Please consult the main configuration documentation for a detailed description on all possible configuration options.

In addition to $BACKMAN_CONFIG it is also common on Cloud Foundry deployments to make use of the environment variables $BACKMAN_USERNAME, $BACKMAN_PASSWORD and sometimes $BACKMAN_ENCRYPTION_KEY. While the configuration option each of these represent could also be set directly within the configuration file config.json (or rather $BACKMAN_CONFIG in this case), the reason for having them separately is to be able to inject their values during cf push stage and not have them hardcoded beforehand within the configuration itself. This is achieved by making use of the cf CLIs variable substitution feature.
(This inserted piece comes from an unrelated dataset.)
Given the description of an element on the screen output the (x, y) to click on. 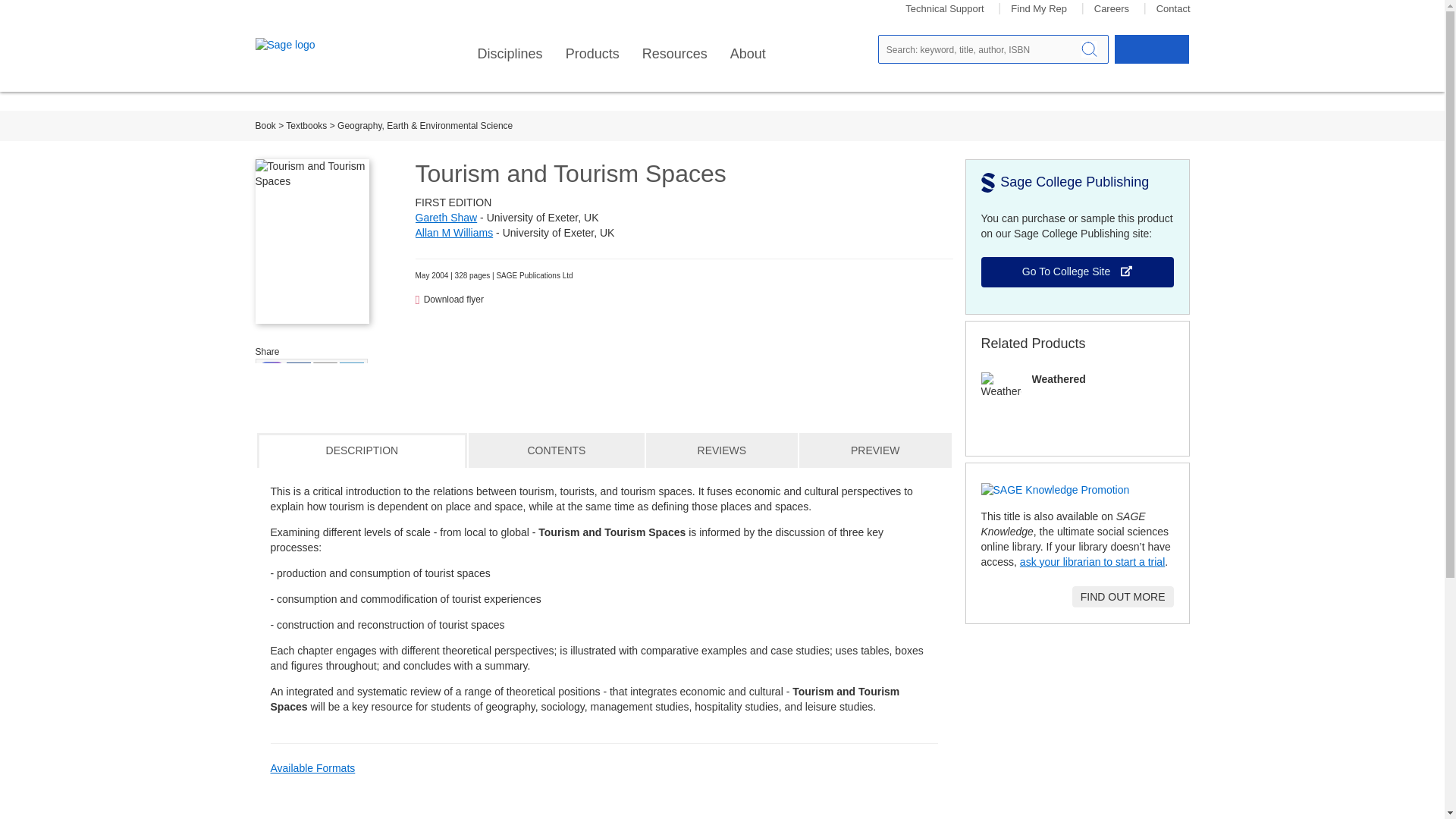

If you have a close look at the provided manifest.yml example, you will see that for both $BACKMAN_USERNAME and $BACKMAN_PASSWORD there are such variable references in there instead of actual values:

...
  env:
    ...
    BACKMAN_USERNAME: ((username))
    BACKMAN_PASSWORD: ((password))
...

This means that during deployment you will then be able to inject the actual values with:
cf push -f manifest.yml --var username=MyUserName --var password=SuperSecretPW12345

Service bindings and their credentials

Just as with any configuration information, in line with the 12-factor app principles service bindings are also configured and thus automatically detected via $VCAP_SERVICES environment variable when backman is running on Cloud Foundry. Any service bindings present within this environment variable will be parsed by backman. The content of $VCAP_SERVICES is set by Cloud Foundry itself, you do not have to define this variable yourself. It will automatically contain any service instances you bind to the backman app, either via cf bind-service ... or by specifying the service instance(s) in the manifest.yml under the services: section.